Improve wildcard expressions (#221)

* Improve wildcard expressions to start considering question marks as wildcards too * Update changelog * Apply suggestions from code review Co-authored-by: Ramon <w0rmr1d3r@users.noreply.github.com> Co-authored-by: Ramon <w0rmr1d3r@users.noreply.github.com>
Skyscanner · Apr 7, 2022 · e1dea01 · e1dea01
1 parent ade94e2
commit e1dea01
Show file tree

Hide file tree

Showing 4 changed files with 58 additions and 40 deletions.
diff --git a/CHANGELOG.md b/CHANGELOG.md
@@ -1,6 +1,10 @@
 # Changelog
 All notable changes to this project will be documented in this file.
 
+## [1.9.0]
+### Improvements
+- CFRipper is now able to detect new types of wildcard usage.
+
 ## [1.8.0]
 ### Improvements
 - Pin `click` to at least version `8.0.0`.

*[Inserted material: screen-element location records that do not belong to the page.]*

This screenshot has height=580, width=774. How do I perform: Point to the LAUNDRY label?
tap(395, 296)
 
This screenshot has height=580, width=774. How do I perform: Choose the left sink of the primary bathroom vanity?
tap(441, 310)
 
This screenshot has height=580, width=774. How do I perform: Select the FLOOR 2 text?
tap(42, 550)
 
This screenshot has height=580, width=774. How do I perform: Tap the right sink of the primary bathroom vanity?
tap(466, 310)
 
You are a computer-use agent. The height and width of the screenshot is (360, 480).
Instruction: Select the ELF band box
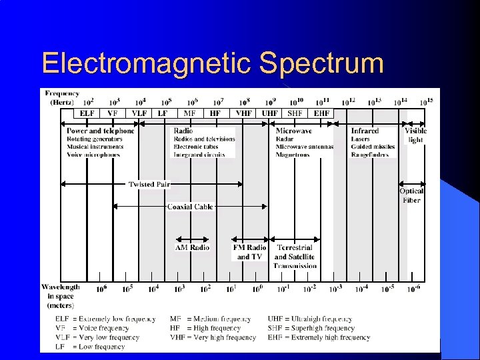click(87, 113)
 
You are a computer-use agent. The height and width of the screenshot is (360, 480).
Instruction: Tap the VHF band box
click(244, 113)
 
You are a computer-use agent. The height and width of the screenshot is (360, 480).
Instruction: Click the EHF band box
click(321, 113)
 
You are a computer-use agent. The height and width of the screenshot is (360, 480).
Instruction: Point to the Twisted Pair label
click(150, 184)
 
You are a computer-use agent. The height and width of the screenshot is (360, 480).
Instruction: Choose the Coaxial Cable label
click(190, 207)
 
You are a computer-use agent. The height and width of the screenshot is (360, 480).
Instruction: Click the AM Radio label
click(192, 247)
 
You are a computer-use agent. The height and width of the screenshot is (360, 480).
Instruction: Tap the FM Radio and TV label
click(250, 252)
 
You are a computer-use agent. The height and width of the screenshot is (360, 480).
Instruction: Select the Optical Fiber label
click(411, 195)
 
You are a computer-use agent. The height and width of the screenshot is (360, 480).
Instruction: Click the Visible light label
click(415, 135)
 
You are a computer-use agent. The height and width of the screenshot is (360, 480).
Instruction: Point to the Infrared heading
click(365, 131)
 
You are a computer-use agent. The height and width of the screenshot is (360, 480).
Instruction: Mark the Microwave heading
click(294, 131)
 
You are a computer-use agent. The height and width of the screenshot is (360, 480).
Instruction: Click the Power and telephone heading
click(100, 131)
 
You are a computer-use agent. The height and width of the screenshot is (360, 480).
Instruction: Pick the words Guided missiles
click(373, 147)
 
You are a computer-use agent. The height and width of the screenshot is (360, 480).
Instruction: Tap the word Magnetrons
click(293, 155)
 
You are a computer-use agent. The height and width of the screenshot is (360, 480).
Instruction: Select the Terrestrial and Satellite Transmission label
click(295, 257)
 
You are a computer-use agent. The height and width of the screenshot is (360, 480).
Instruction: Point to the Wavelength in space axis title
click(60, 296)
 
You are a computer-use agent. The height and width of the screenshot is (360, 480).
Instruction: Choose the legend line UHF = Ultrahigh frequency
click(310, 319)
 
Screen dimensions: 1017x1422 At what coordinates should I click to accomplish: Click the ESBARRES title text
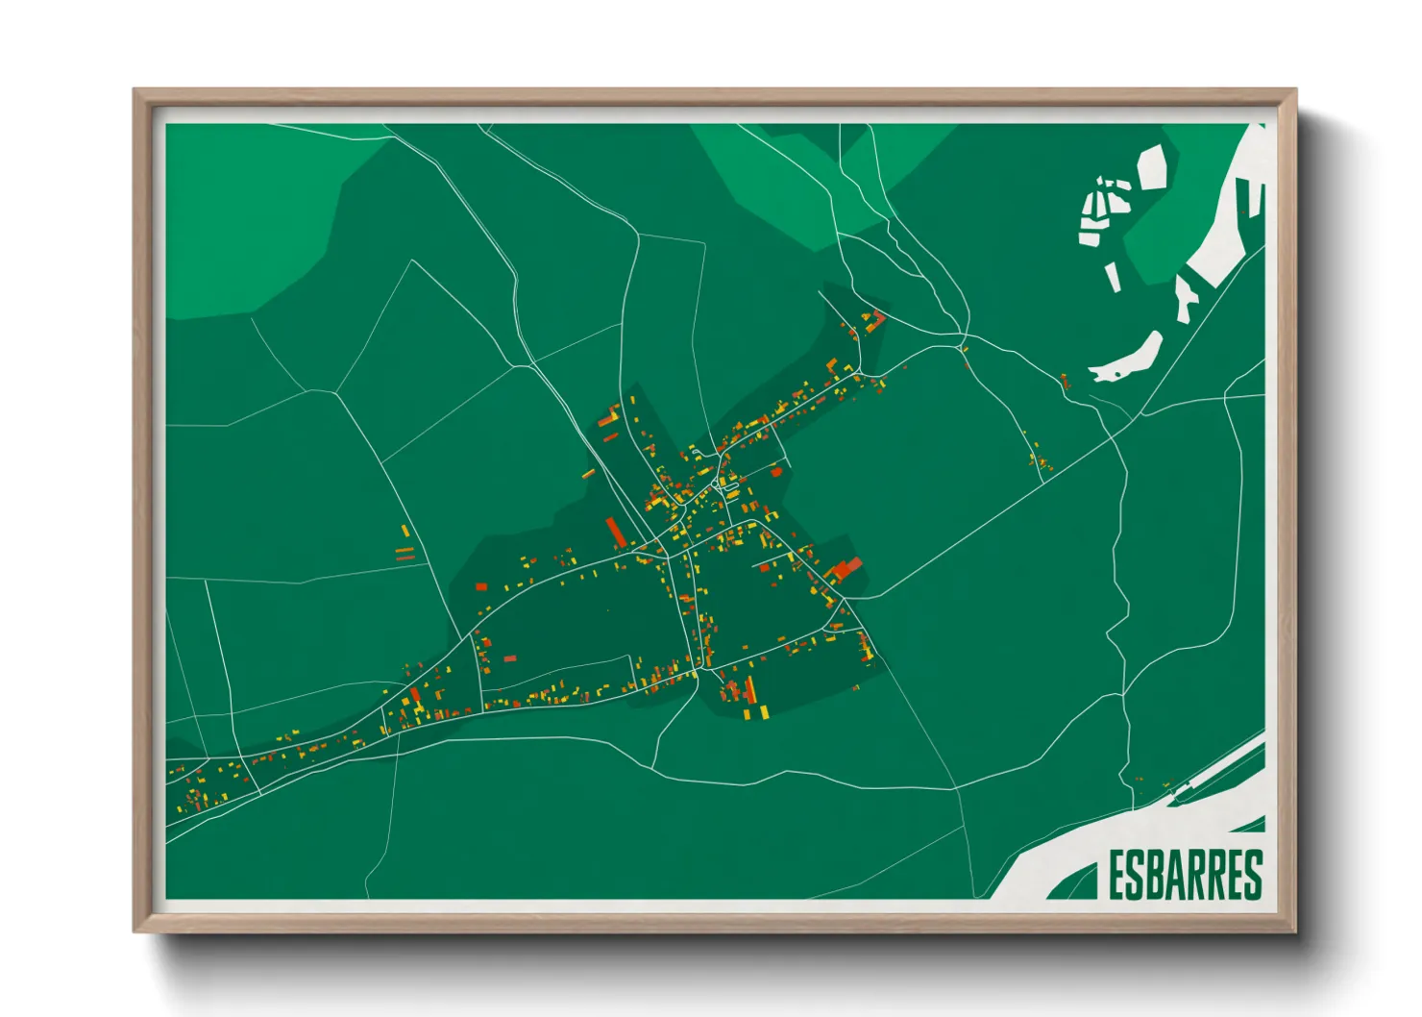tap(1185, 874)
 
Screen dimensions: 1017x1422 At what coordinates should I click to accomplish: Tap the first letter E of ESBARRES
tap(1118, 874)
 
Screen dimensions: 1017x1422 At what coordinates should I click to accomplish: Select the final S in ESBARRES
tap(1253, 874)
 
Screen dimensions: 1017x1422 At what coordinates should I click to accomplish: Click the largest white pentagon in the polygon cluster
tap(1153, 166)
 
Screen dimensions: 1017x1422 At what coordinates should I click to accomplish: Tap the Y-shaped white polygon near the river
tap(1186, 297)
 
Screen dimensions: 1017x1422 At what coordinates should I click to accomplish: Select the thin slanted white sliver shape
tap(1113, 277)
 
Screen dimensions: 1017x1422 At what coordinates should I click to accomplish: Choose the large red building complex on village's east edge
tap(846, 568)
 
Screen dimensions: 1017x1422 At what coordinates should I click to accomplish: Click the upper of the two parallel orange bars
tap(405, 550)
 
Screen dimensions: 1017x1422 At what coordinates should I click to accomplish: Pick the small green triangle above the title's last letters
tap(1253, 825)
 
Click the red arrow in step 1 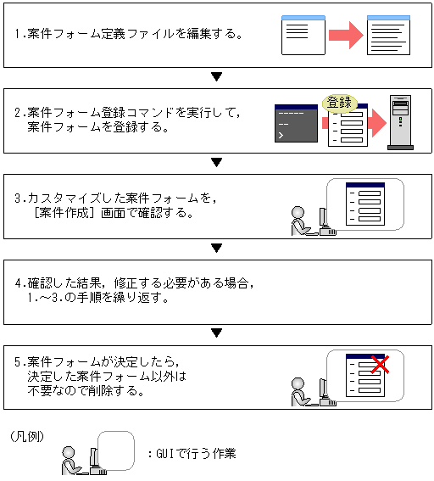[x=346, y=36]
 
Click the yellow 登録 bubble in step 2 [x=340, y=103]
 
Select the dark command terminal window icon [x=296, y=123]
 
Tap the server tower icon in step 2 [x=400, y=122]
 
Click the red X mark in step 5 [x=380, y=365]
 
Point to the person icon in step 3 [x=300, y=221]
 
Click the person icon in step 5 [x=300, y=392]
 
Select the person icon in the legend [x=71, y=461]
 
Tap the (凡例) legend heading [x=27, y=437]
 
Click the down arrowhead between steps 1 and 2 [x=217, y=76]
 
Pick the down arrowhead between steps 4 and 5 [x=217, y=333]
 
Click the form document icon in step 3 [x=365, y=204]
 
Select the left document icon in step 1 [x=303, y=36]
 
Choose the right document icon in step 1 [x=388, y=36]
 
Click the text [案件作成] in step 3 [x=64, y=213]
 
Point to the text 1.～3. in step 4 [x=45, y=298]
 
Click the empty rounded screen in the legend [x=116, y=450]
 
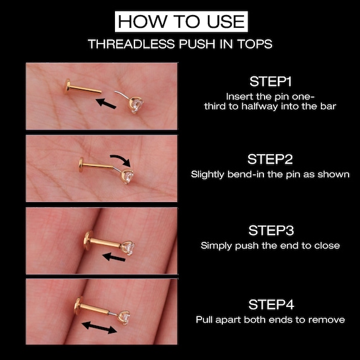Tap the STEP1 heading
[270, 81]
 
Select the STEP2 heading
[270, 159]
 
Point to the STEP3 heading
[270, 231]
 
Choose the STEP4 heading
[270, 305]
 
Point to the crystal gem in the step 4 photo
[124, 315]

diff --git a/cfripper/config/regex.py b/cfripper/config/regex.py
@@ -3,11 +3,10 @@
 """
 Check for Principals where root is being used.
 Valid:
-- arn:aws:iam::437628376:root
-- arn:aws:iam::344345345:root
+- arn:aws:iam::123456789012:root
 - arn:aws:iam:::root
 Invalid:
-- arn:aws:iam::437628376:not-root
+- arn:aws:iam::123456789012:not-root
 - potato
 """
 REGEX_CROSS_ACCOUNT_ROOT = re.compile(r"arn:aws:iam::\d*:root")
@@ -16,50 +15,56 @@
 Check for use of wildcard in two bad cases: full wildcard, or wildcard in account ID.
 Valid:
 - *
+- ?*
+- **
 - arn:aws:iam::*:12345
 Invalid:
-- arn:aws:iam::444455556666:root
+- arn:aws:iam::123456789012:root
 - potato
-- arn:aws:iam::12345:*
+- arn:aws:iam::123456789012:*
 """
-REGEX_FULL_WILDCARD_PRINCIPAL = re.compile(r"^((\w*:){0,1}\*|arn:aws:iam::\*:.*)$")

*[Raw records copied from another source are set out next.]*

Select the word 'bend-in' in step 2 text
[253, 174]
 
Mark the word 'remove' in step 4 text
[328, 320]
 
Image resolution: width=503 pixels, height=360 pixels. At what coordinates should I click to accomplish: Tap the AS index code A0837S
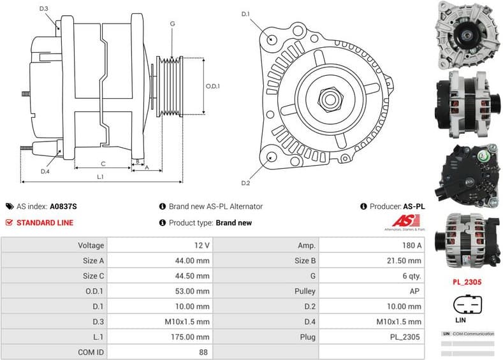pyautogui.click(x=63, y=206)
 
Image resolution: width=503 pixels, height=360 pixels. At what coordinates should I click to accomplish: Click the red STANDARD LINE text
pyautogui.click(x=45, y=223)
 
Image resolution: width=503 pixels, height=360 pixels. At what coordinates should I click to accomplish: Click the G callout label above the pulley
pyautogui.click(x=172, y=24)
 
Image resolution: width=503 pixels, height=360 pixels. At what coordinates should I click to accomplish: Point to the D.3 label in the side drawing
pyautogui.click(x=43, y=8)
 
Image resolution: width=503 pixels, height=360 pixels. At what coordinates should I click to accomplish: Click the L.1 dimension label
pyautogui.click(x=100, y=176)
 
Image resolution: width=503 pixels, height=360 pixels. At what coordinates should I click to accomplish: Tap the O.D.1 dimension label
pyautogui.click(x=213, y=86)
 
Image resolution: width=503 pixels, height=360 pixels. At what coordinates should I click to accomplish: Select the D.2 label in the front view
pyautogui.click(x=245, y=183)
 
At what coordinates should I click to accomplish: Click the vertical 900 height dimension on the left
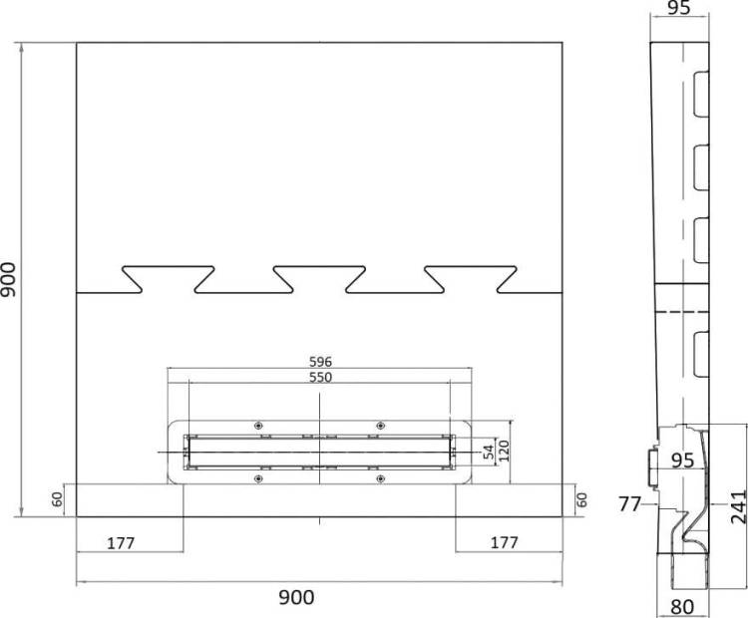9,280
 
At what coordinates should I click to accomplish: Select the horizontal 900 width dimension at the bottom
296,597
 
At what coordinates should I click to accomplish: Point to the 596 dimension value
320,362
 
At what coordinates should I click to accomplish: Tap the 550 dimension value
320,377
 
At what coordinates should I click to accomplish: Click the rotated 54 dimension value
489,453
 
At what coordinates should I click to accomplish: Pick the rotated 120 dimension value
504,452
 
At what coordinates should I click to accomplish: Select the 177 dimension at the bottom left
121,543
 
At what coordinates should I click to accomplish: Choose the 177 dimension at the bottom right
505,542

+REGEX_FULL_WILDCARD_PRINCIPAL = re.compile(r"^((\w*:)?[*?]+|arn:aws:iam::[*?]+:.*)$")
 
 """
 Check for use of wildcard or account-wide principals.
 Valid:
 - arn:aws:iam::123456789012:*
 - arn:aws:iam::123456789012:service-*
 - arn:aws:iam::123456789012:root
+- arn:aws:iam::123456789012:*-role
 - 123456789012
 Invalid:
 - *
 - potato
-- arn:aws:iam::123456789012:*not-root
+- arn:aws:iam::123456789012:not-root
 """
-REGEX_PARTIAL_WILDCARD_PRINCIPAL = re.compile(r"^\d{12}|arn:aws:iam::.*:(.*\*|root)$")
+REGEX_PARTIAL_WILDCARD_PRINCIPAL = re.compile(r"^(\d+)|(arn:aws:iam::(\d+):(.*[*?]+|[*?]+.*|root))$")
 
 """
 Check for use of wildcard, when applied to the specific elements of an Action.

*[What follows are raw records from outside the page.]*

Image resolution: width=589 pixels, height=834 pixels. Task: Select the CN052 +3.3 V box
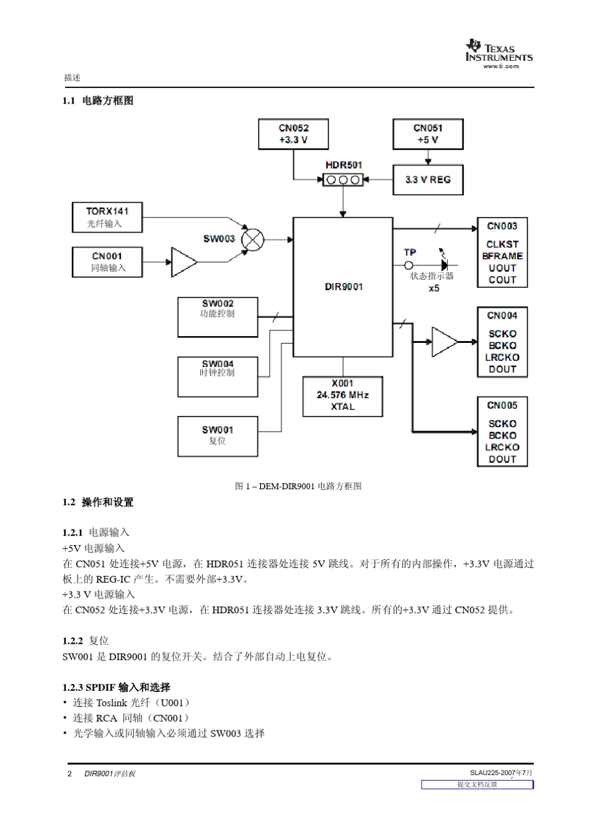(x=293, y=134)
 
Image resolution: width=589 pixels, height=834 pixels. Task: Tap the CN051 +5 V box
(x=428, y=134)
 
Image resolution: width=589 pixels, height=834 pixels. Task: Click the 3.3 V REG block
(x=428, y=180)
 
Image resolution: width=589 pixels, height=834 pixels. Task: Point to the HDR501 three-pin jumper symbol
(x=343, y=180)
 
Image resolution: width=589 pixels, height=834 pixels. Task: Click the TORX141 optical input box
(x=107, y=218)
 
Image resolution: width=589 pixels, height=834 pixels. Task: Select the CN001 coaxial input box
(x=107, y=262)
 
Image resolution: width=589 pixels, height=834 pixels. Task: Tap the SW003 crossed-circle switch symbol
(x=252, y=239)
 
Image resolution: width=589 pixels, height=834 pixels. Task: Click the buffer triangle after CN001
(x=182, y=262)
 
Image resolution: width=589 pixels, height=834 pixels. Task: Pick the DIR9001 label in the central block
(x=343, y=286)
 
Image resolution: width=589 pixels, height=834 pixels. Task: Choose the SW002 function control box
(x=218, y=317)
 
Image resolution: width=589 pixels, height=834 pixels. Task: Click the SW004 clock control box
(x=218, y=376)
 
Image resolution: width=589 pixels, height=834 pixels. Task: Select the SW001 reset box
(x=218, y=436)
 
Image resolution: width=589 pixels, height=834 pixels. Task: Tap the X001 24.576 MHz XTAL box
(x=342, y=396)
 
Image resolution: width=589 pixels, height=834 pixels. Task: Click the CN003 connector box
(x=502, y=252)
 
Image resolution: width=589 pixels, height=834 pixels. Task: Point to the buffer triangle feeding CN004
(x=443, y=342)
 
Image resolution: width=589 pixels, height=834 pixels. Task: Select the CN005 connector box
(x=502, y=432)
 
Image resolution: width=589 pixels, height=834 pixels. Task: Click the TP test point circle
(x=409, y=265)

 For example, sts:AssumeRole* or sts:*. This regex is not checking for use of `*` on its own.
 Valid:
 - sts:AssumeRole*
 - sts:*
+- sts:Assume????
+- sts:??????Role
+- sts:*Role*
 Invalid:
 - sts:AssumeRole
 - sts:AssumeRole-Thing-This
 - *
 """
-REGEX_WILDCARD_POLICY_ACTION = re.compile(r"^(\w*:)(\w*)\*(\w*)$")
+REGEX_WILDCARD_POLICY_ACTION = re.compile(r"^(\w*:)(.*)[*?]+(.*)$")
 
 """
-Check for Principals where root is being used.
+Check for Principals where a star is being used.
 Valid:
 - *
 - abc*def
 - abcdef*
 - *abcdef
 Invalid:
-- arn:aws:iam::437628376:not-root
+- arn:aws:iam::123456789012:not-root
 - potato
 """
 REGEX_CONTAINS_STAR = re.compile(r"^.*[*].*$")
@@ -73,7 +78,7 @@
 - abc*def
 - abcdef*
 - *abcdef
-- arn:aws:iam::437628376:not-root
+- arn:aws:iam::123456789012:not-root
 - potato
 """
 REGEX_IS_STAR = re.compile(r"^\*$")
@@ -84,8 +89,8 @@
 It has 4 groups. The first one for service name, the second one for region, the third, for account id, the last one
 for resource id
 Valid:
-- arn:aws:iam::437628376:not-root
-- arn:aws:iam::437628376:root
+- arn:aws:iam::123456789012:not-root
+- arn:aws:iam::123456789012:root
 - arn:aws:s3:::my_corporate_bucket
 Invalid:
 - potato
@@ -102,40 +107,42 @@
 Invalid:
 - potato
 - arn:aws:s3:::my_corporate_bucket
-- arn:aws:iam::437628376:root
+- arn:aws:iam::123456789012:root
 """
-REGEX_WILDCARD_ARN = re.compile(r"^arn:aws:([*\w]+):(\*)?:(\*)?:([*?]+)$")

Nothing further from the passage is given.